Your task: Quote word for word every line from the one containing "Locate an element on the screen. The" down to the one containing "coordinates (568, 265).", both of those included. Leave the pictures out of your answer.

Provided data:
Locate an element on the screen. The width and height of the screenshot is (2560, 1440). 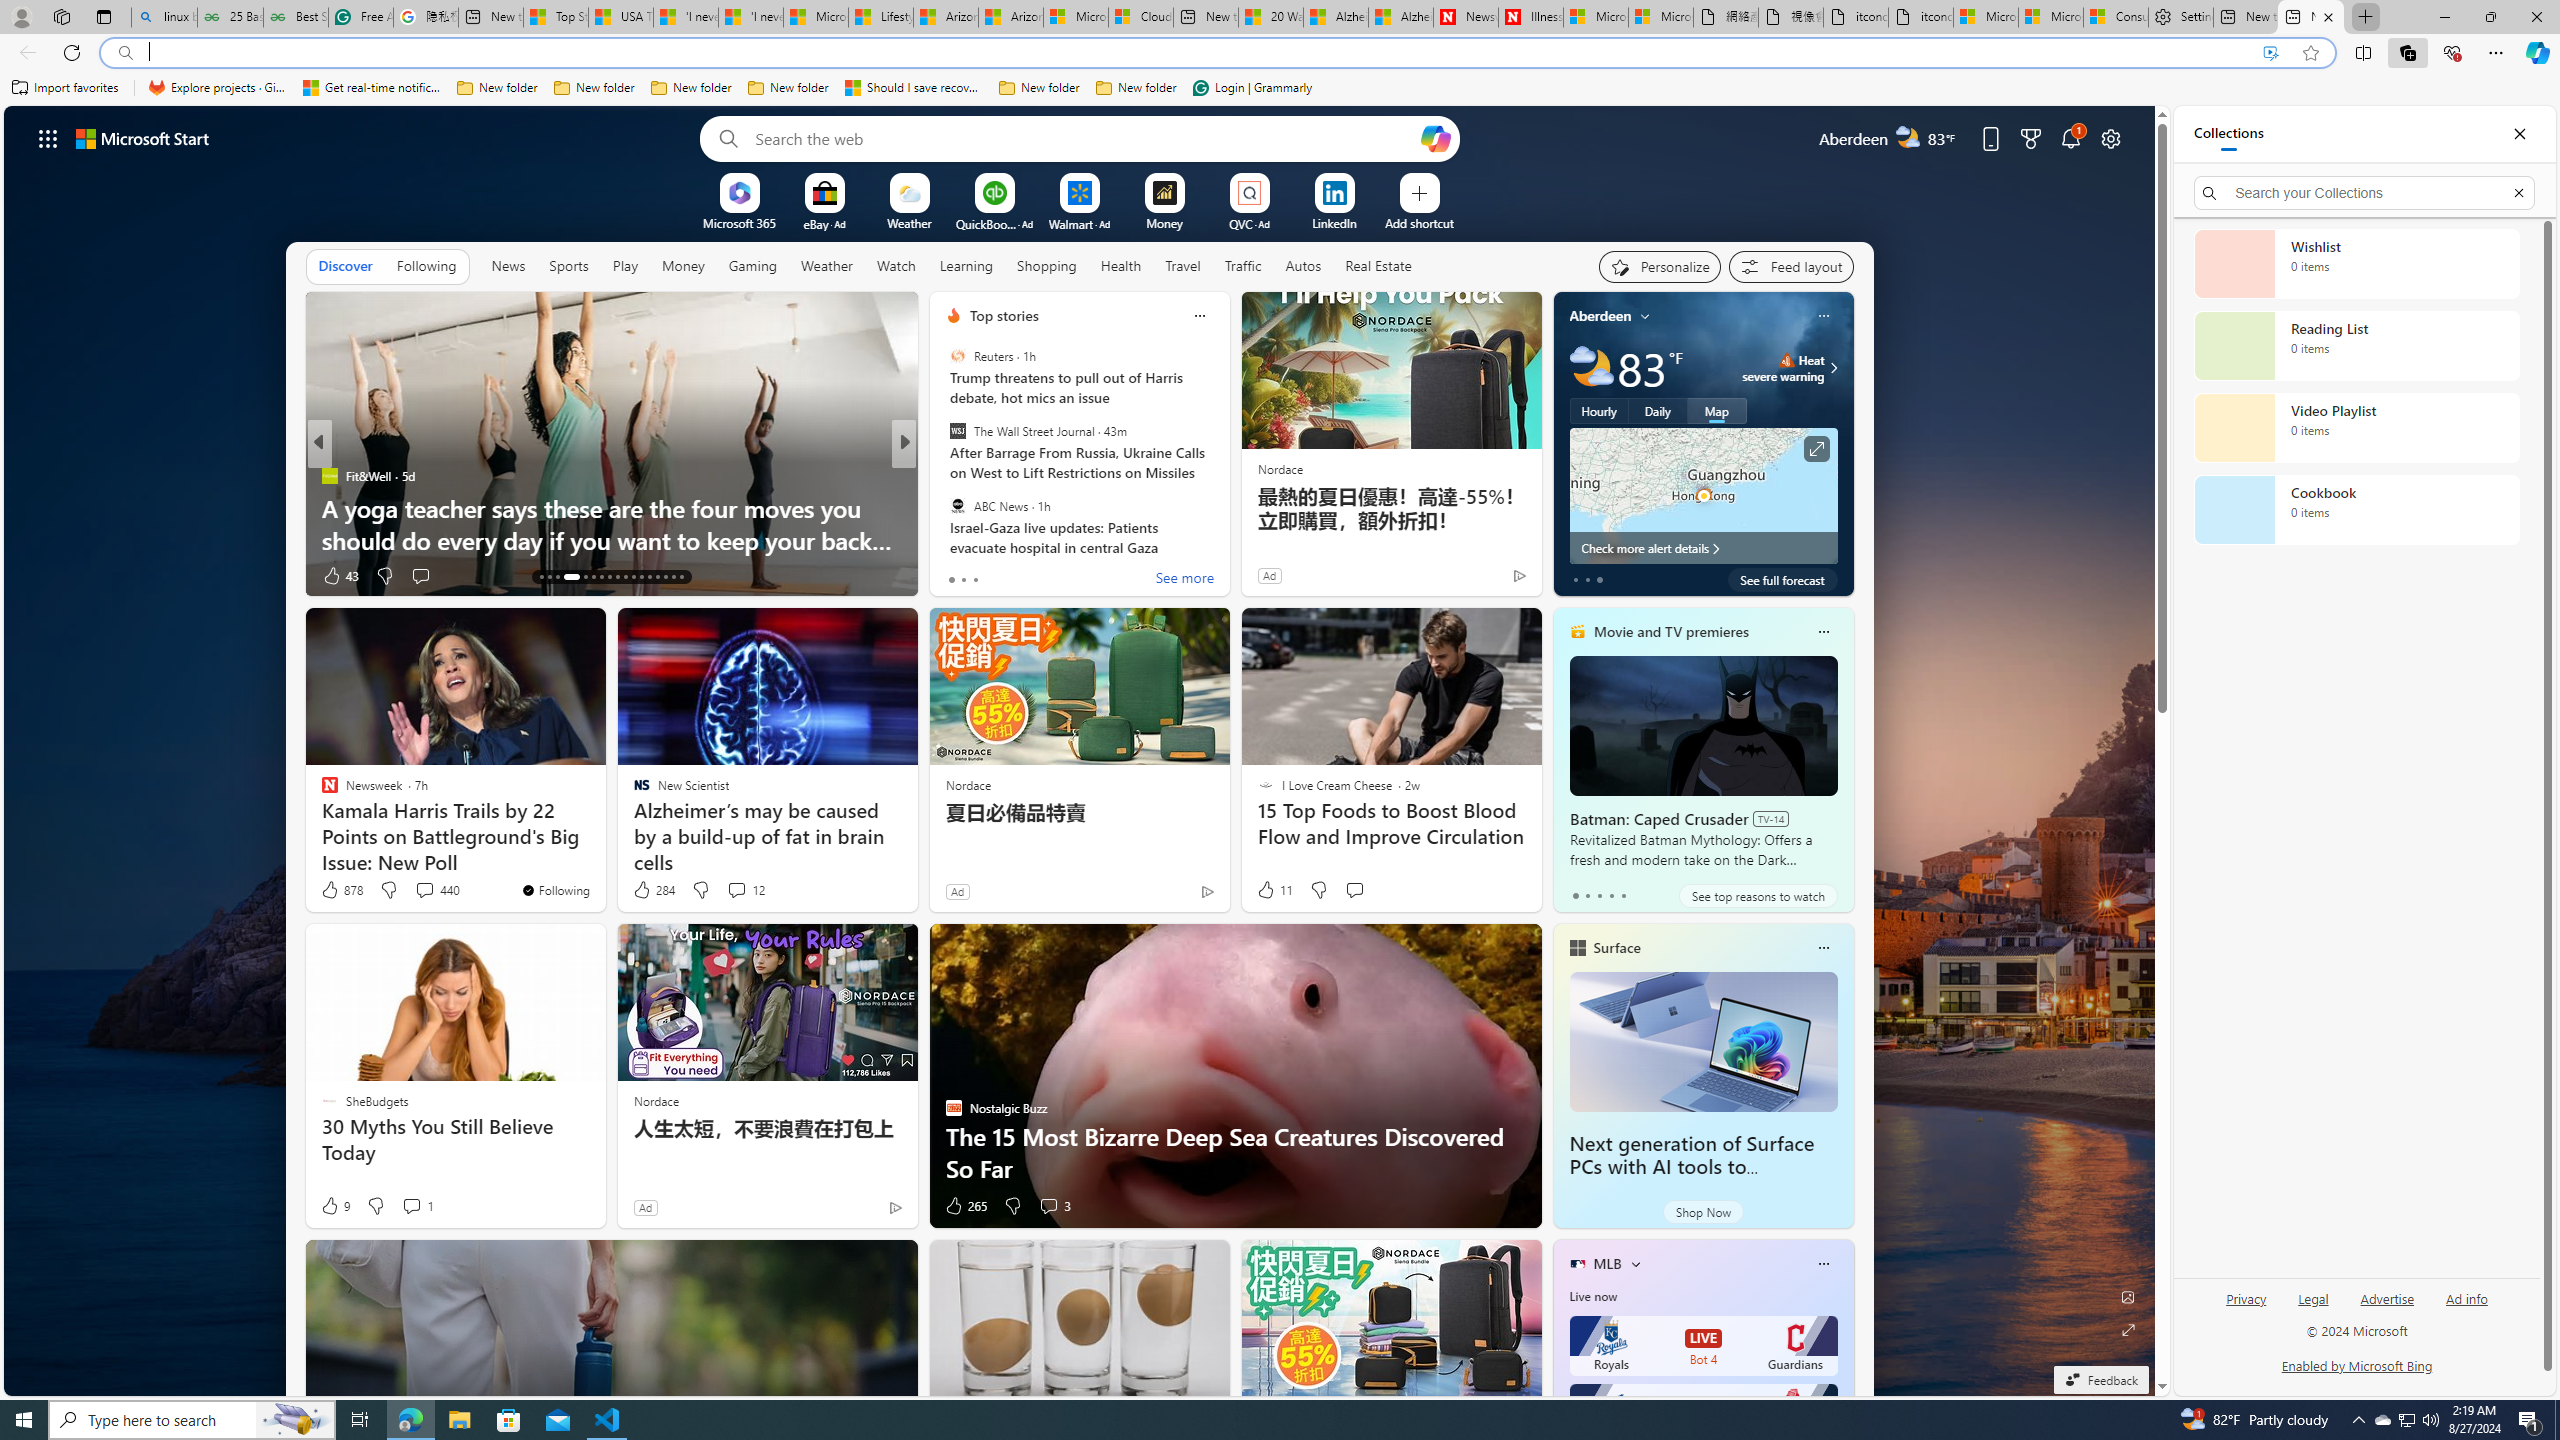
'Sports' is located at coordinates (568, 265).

--

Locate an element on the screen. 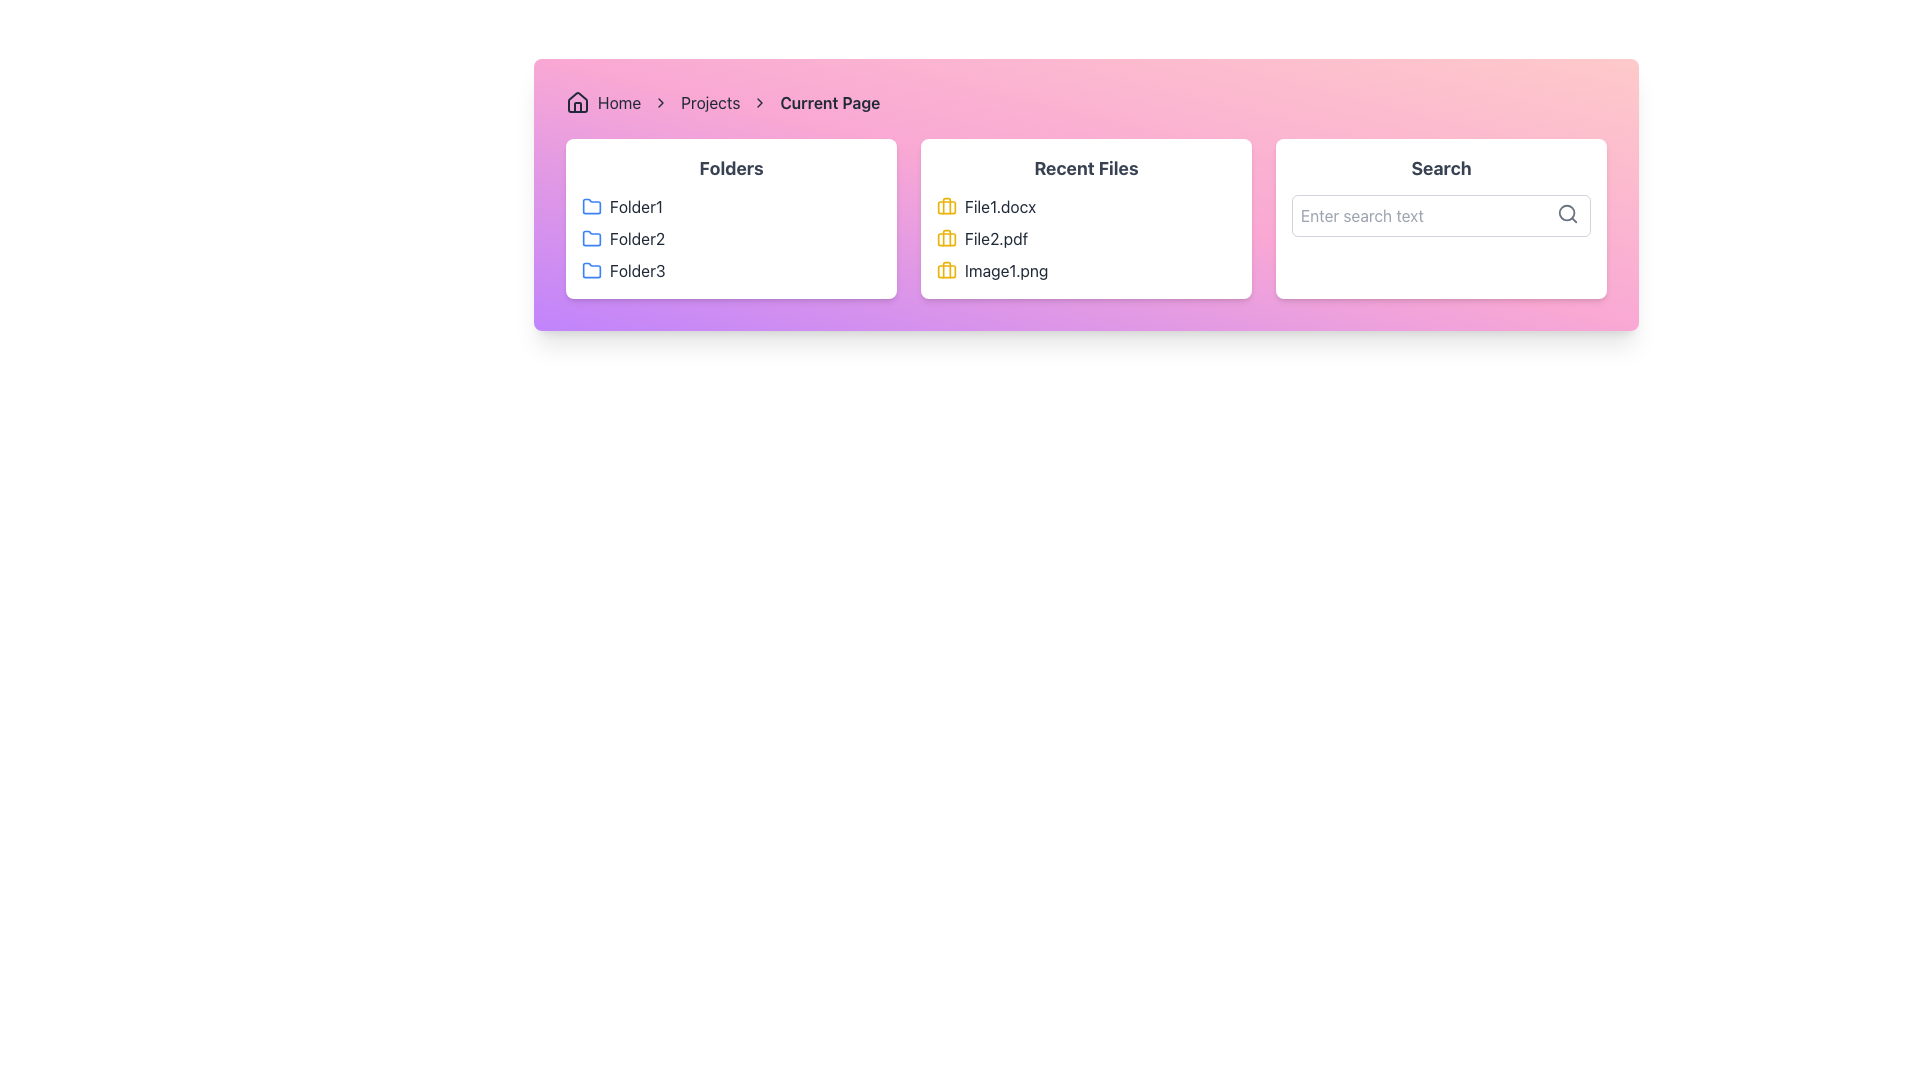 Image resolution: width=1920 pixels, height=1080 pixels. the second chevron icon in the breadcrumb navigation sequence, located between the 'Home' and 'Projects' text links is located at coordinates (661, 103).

==

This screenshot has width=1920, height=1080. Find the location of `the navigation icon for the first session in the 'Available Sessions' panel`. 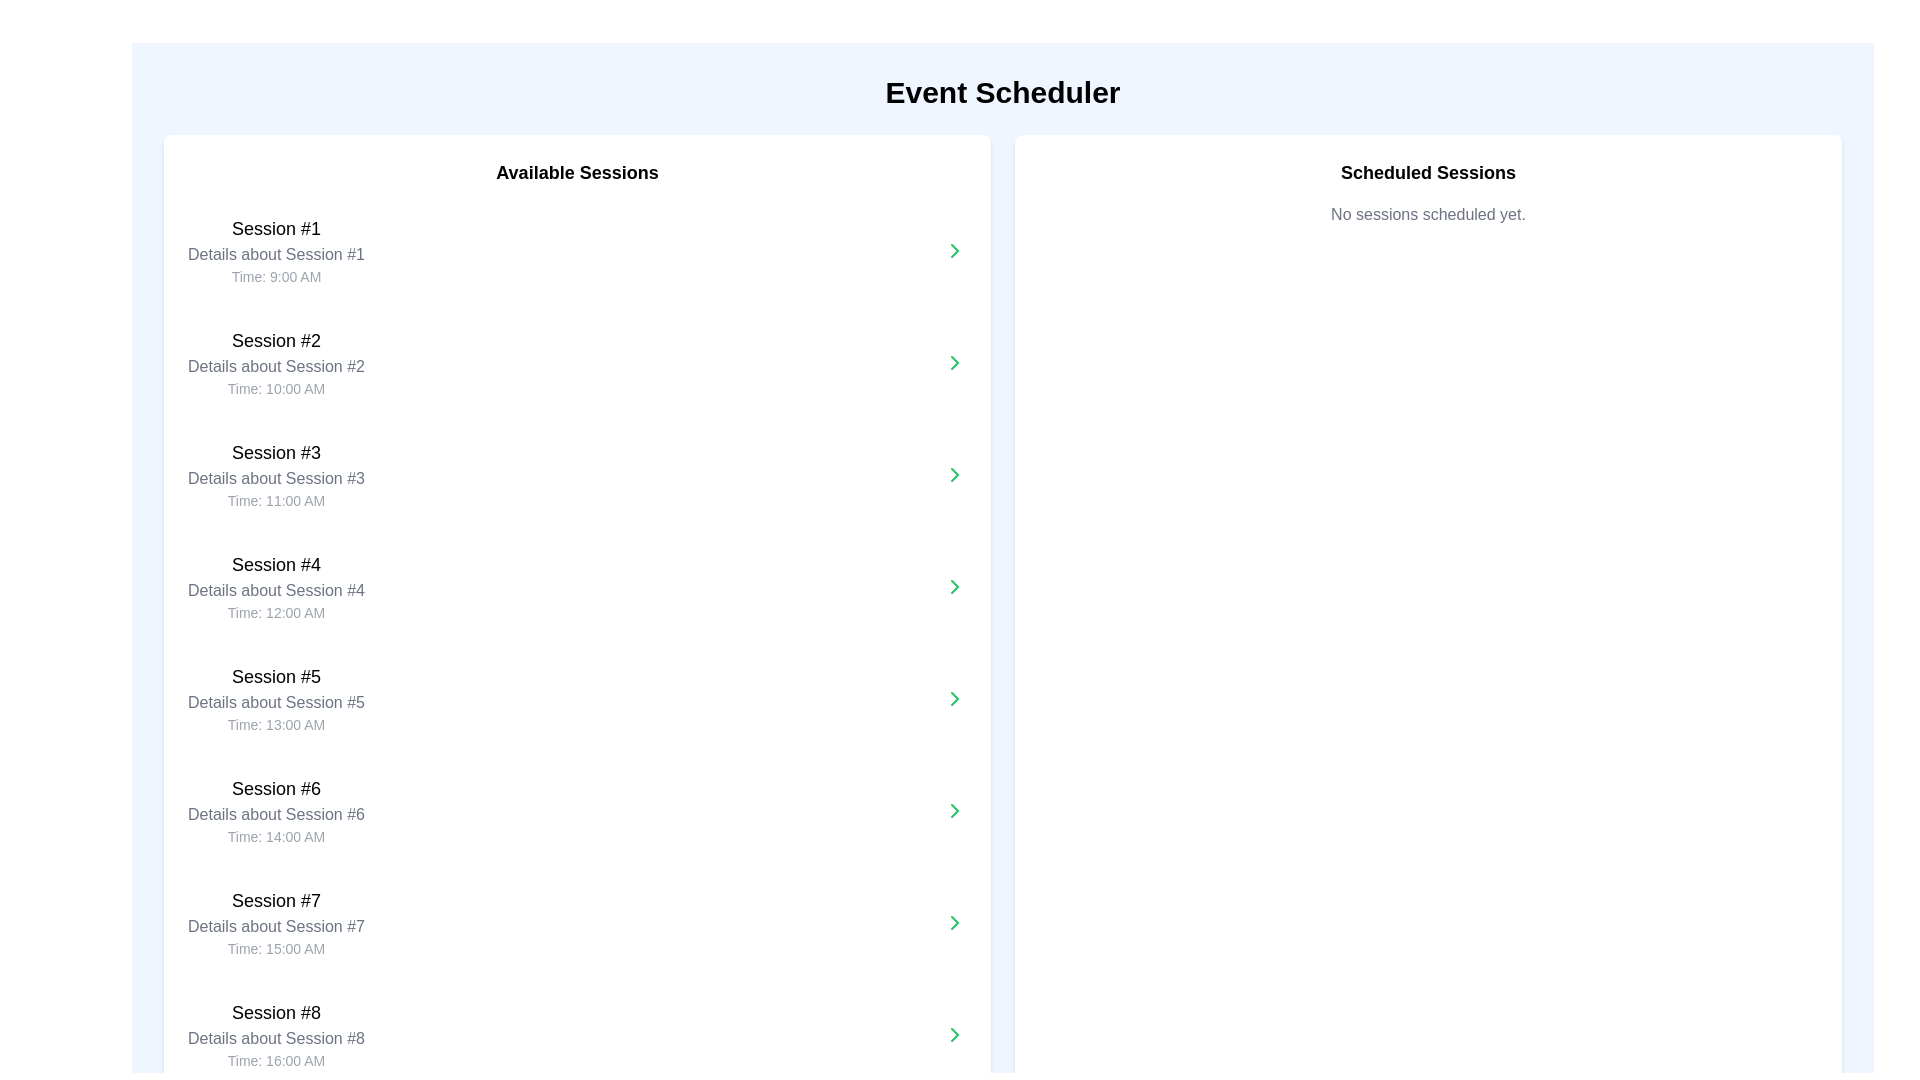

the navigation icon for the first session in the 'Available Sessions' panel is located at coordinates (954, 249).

Task output:
Locate an element on the screen. The width and height of the screenshot is (2560, 1440). 
'Sports' is located at coordinates (568, 265).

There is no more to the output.